Scientific classification
- Kingdom: Plantae
- Clade: Tracheophytes
- Clade: Angiosperms
- Clade: Eudicots
- Clade: Rosids
- Order: Malpighiales
- Family: Hypericaceae
- Genus: Hypericum
- Section: Hypericum sect. Webbia (Spach) R. Keller
- Species: H. canariense
- Binomial name: Hypericum canariense L.
- Varieties: H. canariense var. canariense; H. canariense var. floribundum (Dryand. ex Ait.) Bornm.; H. canariense var. platysepalum (Webb & Berth.) Ceb. & Ort.;
- Synonyms: Hypericum floribundum Aiton; Webbia canariensis (L.) Webb & Berthelot; Webbia floribunda (Aiton) Spach;

= Hypericum canariense =

- Genus: Hypericum
- Species: canariense
- Authority: L.
- Conservation status: LC
- Synonyms: Hypericum floribundum Aiton, Webbia canariensis (L.) Webb & Berthelot, Webbia floribunda (Aiton) Spach
- Parent authority: (Spach) R. Keller

Species of flowering plant in the St John's wort family

Hypericum canariense is a species of flowering plant in the family Hypericaceae known by the common name Canary Islands St. John's wort. It is the sole member of Hypericum sect.
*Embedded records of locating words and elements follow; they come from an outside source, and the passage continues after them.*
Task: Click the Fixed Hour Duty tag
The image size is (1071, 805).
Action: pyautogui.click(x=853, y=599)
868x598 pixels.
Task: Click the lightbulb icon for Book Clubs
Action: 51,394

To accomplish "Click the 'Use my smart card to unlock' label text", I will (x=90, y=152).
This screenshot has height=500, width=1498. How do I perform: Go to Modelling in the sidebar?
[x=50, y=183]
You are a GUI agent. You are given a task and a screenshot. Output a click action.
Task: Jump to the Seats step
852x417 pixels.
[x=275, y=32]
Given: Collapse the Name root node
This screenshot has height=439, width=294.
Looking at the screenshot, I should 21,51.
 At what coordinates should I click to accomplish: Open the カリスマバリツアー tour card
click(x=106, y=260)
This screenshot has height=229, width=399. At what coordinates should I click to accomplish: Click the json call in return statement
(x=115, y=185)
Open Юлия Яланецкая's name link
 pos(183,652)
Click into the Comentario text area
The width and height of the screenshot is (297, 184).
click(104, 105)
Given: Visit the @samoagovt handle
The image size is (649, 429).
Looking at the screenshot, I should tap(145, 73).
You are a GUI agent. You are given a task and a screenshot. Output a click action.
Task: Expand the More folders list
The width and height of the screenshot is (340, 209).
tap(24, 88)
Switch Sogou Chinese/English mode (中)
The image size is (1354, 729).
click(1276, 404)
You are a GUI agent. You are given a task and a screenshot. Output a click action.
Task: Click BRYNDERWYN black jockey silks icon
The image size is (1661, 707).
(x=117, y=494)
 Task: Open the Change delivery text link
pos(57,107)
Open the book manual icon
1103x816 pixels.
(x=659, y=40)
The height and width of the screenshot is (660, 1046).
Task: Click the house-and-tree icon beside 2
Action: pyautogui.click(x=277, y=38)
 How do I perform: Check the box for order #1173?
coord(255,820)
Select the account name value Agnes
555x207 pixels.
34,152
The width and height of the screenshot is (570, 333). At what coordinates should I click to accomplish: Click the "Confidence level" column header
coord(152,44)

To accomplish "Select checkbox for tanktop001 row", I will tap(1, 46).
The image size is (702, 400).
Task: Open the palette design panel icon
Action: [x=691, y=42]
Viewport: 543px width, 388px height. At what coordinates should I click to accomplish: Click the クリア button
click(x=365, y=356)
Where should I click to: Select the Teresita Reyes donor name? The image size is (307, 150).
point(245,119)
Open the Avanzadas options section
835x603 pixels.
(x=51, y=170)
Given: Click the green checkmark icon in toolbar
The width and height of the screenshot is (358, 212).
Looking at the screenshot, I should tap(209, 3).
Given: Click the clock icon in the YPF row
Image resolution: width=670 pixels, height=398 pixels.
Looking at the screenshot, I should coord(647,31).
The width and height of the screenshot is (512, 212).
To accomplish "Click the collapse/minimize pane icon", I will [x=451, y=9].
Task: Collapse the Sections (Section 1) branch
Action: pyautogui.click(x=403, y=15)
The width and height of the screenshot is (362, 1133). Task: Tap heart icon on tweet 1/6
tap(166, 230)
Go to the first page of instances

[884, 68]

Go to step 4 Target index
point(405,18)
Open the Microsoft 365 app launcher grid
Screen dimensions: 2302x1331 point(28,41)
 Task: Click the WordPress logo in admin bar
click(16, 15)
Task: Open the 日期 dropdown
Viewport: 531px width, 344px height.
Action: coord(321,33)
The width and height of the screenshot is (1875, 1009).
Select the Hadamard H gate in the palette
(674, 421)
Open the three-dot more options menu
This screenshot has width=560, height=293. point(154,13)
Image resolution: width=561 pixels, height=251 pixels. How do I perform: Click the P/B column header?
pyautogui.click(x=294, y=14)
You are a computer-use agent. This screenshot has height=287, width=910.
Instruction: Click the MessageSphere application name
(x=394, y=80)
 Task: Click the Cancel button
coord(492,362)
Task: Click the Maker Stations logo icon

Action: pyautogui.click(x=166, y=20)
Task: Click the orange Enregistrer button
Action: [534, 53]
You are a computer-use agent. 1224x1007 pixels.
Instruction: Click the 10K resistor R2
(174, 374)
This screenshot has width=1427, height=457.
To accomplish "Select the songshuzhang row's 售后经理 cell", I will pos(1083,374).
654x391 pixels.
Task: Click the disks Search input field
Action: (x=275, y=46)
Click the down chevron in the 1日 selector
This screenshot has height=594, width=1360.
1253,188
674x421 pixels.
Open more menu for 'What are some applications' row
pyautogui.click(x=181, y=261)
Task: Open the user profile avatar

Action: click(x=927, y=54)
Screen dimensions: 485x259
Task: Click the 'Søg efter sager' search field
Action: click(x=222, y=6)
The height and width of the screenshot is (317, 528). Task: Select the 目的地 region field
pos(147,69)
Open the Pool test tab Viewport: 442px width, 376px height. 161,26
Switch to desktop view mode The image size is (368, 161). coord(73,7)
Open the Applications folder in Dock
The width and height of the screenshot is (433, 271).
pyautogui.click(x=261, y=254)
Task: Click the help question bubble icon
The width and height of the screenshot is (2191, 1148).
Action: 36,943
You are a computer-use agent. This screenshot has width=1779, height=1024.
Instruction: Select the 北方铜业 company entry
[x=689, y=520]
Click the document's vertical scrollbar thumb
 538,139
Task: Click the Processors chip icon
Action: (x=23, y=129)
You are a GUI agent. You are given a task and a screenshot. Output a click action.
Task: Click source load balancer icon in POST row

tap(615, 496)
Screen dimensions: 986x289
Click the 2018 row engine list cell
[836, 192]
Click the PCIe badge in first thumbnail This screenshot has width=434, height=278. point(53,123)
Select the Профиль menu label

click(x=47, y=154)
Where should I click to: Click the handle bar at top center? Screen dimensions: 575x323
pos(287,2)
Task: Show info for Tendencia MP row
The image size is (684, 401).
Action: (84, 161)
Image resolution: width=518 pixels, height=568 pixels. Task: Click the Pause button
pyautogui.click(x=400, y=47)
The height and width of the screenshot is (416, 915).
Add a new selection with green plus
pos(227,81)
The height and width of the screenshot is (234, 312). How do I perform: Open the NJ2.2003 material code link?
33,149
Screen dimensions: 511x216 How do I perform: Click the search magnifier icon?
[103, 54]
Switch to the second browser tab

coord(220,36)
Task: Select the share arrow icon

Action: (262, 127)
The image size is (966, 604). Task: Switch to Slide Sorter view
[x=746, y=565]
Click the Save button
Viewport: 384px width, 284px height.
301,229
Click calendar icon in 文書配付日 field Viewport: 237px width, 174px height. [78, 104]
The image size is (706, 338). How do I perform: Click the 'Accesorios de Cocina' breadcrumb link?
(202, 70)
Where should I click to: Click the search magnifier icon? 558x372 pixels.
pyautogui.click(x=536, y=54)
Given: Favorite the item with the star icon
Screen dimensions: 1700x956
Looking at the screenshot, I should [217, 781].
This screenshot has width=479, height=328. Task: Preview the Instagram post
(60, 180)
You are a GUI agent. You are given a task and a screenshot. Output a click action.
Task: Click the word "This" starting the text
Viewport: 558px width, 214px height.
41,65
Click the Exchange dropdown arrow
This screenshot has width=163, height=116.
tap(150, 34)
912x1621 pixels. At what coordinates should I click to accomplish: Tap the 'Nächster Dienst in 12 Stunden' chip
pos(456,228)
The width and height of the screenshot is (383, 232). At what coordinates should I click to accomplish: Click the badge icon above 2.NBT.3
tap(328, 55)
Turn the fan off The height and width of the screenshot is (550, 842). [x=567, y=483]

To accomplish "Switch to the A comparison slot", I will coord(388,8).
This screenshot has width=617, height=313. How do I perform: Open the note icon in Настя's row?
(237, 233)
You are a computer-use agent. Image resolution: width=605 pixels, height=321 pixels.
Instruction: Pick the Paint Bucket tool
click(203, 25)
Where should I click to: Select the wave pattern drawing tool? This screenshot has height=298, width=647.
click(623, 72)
Webbia.

==Etymology==
Among its numerous aliases in Spanish are granadillo, espanta demonios, flor de cruz, and leña de brujas. In Finnish, the species is known as Kanariankuisma. Its specific epithet canariense is a reference to the populousness of H. canariense in the Canary Islands. As such, its common names include Canary Islands St. John's wort or Canary Islands Hypericum.

==Distribution==
It is endemic to the Canary Islands and Madeira, where it grows in low-moisture scrub and forested slopes of the five westernmost islands from 150 to 800 m. It is also known as an introduced species in Australia, New Zealand, and the US states of California and Hawaii, where it is an escaped ornamental plant and generally considered a minor noxious weed.

==Habitat==
Hypericum canariense grows in clayey or sandy soils, as well as in loam. It is found along creeklines and roadsides. It is also prominent in dry scrub habitats and in mesic forests, often alongside Globularia salicina.

==Description==
The species is a flowering shrub growing 2–3 m in height. Its many stems bear waxy lance-shaped leaves 5–7 cm long. The plentiful flowers each have five bright to deep yellow petals each just over a centimeter long and many yellowish whiskery stamens. It reproduces via the seed in its dehiscent dry fruits and also vegetatively via rhizome.

The species is commonly misidentified as H. canadense or Cleomella arborea because of their similar flower structure and large stamens.

==Varieties==
The species has three accepted varieties:

- H. canariense var. canariense
- H. canariense var. floribundum (Dryand. ex Ait.) Bornm.
- H. canariense var. platysepalum (Webb & Berth.) Ceb. & Ort.